▸ **Exercise brief**
Set all the entries down again, unaltered.

▸ **Given data**
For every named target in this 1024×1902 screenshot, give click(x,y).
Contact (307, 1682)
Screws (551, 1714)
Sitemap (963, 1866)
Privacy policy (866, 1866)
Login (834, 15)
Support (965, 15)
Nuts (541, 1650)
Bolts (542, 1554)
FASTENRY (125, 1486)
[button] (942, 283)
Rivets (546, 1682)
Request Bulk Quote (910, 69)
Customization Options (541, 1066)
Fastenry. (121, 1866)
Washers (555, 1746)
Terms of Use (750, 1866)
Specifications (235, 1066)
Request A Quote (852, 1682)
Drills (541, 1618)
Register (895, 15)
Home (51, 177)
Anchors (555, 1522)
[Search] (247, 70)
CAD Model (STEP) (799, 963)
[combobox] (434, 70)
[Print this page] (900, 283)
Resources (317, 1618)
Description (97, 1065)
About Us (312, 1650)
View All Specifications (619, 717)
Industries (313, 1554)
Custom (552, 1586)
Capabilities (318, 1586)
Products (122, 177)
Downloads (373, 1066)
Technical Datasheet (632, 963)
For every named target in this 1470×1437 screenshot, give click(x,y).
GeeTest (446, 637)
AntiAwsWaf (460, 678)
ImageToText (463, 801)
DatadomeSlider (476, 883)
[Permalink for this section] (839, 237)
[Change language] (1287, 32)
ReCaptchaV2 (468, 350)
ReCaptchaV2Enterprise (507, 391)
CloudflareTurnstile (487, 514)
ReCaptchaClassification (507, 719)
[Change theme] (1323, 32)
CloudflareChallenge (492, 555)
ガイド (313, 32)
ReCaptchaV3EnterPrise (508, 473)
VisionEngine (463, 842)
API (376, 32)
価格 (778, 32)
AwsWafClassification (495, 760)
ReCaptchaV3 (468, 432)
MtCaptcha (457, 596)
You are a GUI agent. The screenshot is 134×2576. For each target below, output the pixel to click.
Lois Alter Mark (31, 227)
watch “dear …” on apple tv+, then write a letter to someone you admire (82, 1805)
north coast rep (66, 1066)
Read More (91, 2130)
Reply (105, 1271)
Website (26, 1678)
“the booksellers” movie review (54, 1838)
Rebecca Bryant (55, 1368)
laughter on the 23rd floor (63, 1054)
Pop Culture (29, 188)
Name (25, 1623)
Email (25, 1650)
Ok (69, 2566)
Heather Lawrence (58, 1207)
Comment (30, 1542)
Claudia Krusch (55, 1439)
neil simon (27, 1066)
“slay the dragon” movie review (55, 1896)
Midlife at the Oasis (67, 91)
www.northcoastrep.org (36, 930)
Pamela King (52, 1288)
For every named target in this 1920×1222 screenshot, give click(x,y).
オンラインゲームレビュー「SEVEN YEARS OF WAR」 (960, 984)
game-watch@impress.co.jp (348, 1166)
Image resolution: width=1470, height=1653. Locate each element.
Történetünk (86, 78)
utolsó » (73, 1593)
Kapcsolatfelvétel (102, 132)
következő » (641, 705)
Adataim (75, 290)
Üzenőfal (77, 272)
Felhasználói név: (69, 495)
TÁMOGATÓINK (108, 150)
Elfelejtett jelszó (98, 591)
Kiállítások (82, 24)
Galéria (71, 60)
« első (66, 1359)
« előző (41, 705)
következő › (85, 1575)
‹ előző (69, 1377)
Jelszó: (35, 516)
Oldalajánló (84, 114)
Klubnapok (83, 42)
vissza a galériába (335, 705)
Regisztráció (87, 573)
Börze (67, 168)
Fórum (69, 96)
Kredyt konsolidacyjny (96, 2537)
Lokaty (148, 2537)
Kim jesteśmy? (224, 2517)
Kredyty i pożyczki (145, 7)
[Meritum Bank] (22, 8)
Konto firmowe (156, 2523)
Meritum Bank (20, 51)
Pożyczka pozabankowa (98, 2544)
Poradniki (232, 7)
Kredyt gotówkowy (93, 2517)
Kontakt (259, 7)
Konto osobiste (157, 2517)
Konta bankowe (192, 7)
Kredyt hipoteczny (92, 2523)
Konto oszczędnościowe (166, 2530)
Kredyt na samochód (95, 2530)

▸ **Written response**
For every named target in this 1024×1902 screenshot, give click(x,y).
Contact (307, 1682)
Screws (551, 1714)
Sitemap (963, 1866)
Privacy policy (866, 1866)
Login (834, 15)
Support (965, 15)
Nuts (541, 1650)
Bolts (542, 1554)
FASTENRY (125, 1486)
[button] (942, 283)
Rivets (546, 1682)
Request Bulk Quote (910, 69)
Customization Options (541, 1066)
Fastenry. (121, 1866)
Washers (555, 1746)
Terms of Use (750, 1866)
Specifications (235, 1066)
Request A Quote (852, 1682)
Drills (541, 1618)
Register (895, 15)
Home (51, 177)
Anchors (555, 1522)
[Search] (247, 70)
CAD Model (STEP) (799, 963)
[combobox] (434, 70)
[Print this page] (900, 283)
Resources (317, 1618)
Description (97, 1065)
About Us (312, 1650)
View All Specifications (619, 717)
Industries (313, 1554)
Custom (552, 1586)
Capabilities (318, 1586)
Products (122, 177)
Downloads (373, 1066)
Technical Datasheet (632, 963)
For every named target in this 1470×1437 screenshot, give click(x,y).
GeeTest (446, 637)
AntiAwsWaf (460, 678)
ImageToText (463, 801)
DatadomeSlider (476, 883)
[Permalink for this section] (839, 237)
[Change language] (1287, 32)
ReCaptchaV2 (468, 350)
ReCaptchaV2Enterprise (507, 391)
CloudflareTurnstile (487, 514)
ReCaptchaClassification (507, 719)
[Change theme] (1323, 32)
CloudflareChallenge (492, 555)
ガイド (313, 32)
ReCaptchaV3EnterPrise (508, 473)
VisionEngine (463, 842)
API (376, 32)
価格 (778, 32)
AwsWafClassification (495, 760)
ReCaptchaV3 (468, 432)
MtCaptcha (457, 596)
You are a GUI agent. The screenshot is 134×2576. For each target below, output the pixel to click.
Lois Alter Mark (31, 227)
watch “dear …” on apple tv+, then write a letter to someone you admire (82, 1805)
north coast rep (66, 1066)
Read More (91, 2130)
Reply (105, 1271)
Website (26, 1678)
“the booksellers” movie review (54, 1838)
Rebecca Bryant (55, 1368)
laughter on the 23rd floor (63, 1054)
Pop Culture (29, 188)
Name (25, 1623)
Email (25, 1650)
Ok (69, 2566)
Heather Lawrence (58, 1207)
Comment (30, 1542)
Claudia Krusch (55, 1439)
neil simon (27, 1066)
“slay the dragon” movie review (55, 1896)
Midlife at the Oasis (67, 91)
www.northcoastrep.org (36, 930)
Pamela King (52, 1288)
For every named target in this 1920×1222 screenshot, give click(x,y).
オンラインゲームレビュー「SEVEN YEARS OF WAR」 (960, 984)
game-watch@impress.co.jp (348, 1166)
Image resolution: width=1470, height=1653. Locate each element.
Történetünk (86, 78)
utolsó » (73, 1593)
Kapcsolatfelvétel (102, 132)
következő » (641, 705)
Adataim (75, 290)
Üzenőfal (77, 272)
Felhasználói név: (69, 495)
TÁMOGATÓINK (108, 150)
Elfelejtett jelszó (98, 591)
Kiállítások (82, 24)
Galéria (71, 60)
« első (66, 1359)
« előző (41, 705)
következő › (85, 1575)
‹ előző (69, 1377)
Jelszó: (35, 516)
Oldalajánló (84, 114)
Klubnapok (83, 42)
vissza a galériába (335, 705)
Regisztráció (87, 573)
Börze (67, 168)
Fórum (69, 96)
Kredyt konsolidacyjny (96, 2537)
Lokaty (148, 2537)
Kim jesteśmy? (224, 2517)
Kredyty i pożyczki (145, 7)
[Meritum Bank] (22, 8)
Konto firmowe (156, 2523)
Meritum Bank (20, 51)
Pożyczka pozabankowa (98, 2544)
Poradniki (232, 7)
Kredyt gotówkowy (93, 2517)
Kontakt (259, 7)
Konto osobiste (157, 2517)
Konta bankowe (192, 7)
Kredyt hipoteczny (92, 2523)
Konto oszczędnościowe (166, 2530)
Kredyt na samochód (95, 2530)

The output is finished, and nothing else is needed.